* JOB
Count the lines of the records that contain the string "icon", matching case exactly, and give only the number.
#####
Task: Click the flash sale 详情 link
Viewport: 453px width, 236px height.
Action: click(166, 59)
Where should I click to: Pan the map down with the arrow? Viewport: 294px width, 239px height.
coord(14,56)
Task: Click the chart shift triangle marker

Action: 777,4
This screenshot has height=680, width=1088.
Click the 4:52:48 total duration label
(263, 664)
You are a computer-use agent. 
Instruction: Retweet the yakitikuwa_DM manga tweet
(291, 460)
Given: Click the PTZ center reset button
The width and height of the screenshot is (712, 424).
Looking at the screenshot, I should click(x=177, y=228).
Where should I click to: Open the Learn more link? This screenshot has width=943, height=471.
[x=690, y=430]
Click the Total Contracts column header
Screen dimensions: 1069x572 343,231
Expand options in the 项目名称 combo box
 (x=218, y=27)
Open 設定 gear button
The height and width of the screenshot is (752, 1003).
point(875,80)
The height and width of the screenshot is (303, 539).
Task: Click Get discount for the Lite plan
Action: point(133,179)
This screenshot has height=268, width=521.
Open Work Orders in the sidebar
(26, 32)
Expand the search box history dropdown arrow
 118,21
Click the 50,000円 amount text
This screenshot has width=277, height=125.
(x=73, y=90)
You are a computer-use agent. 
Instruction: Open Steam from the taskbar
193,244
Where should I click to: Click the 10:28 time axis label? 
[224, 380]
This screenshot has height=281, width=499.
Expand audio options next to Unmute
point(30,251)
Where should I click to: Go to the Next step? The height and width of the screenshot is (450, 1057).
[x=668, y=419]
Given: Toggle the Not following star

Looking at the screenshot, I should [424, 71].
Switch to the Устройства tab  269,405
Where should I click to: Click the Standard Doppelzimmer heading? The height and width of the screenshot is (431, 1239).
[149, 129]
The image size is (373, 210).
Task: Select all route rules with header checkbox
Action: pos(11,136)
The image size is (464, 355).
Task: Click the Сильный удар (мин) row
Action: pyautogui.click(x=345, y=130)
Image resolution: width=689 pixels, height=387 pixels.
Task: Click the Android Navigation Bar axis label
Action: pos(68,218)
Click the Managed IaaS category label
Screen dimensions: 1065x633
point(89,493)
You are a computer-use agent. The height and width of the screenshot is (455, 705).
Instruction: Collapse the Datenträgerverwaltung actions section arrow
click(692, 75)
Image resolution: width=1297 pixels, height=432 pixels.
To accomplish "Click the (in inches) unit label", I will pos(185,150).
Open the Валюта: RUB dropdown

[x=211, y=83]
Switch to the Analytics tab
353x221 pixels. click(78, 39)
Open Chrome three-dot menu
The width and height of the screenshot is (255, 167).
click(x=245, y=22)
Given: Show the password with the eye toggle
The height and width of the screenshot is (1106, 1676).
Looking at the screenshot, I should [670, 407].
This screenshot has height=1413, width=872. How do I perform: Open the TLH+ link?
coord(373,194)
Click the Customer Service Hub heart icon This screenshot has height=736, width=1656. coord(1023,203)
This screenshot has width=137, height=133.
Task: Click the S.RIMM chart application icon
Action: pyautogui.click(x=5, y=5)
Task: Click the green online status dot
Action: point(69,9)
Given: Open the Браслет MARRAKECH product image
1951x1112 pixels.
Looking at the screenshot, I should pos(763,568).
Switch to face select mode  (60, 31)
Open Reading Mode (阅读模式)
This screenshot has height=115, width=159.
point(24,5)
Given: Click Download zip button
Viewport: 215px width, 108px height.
#####
* TASK RESPONSE
2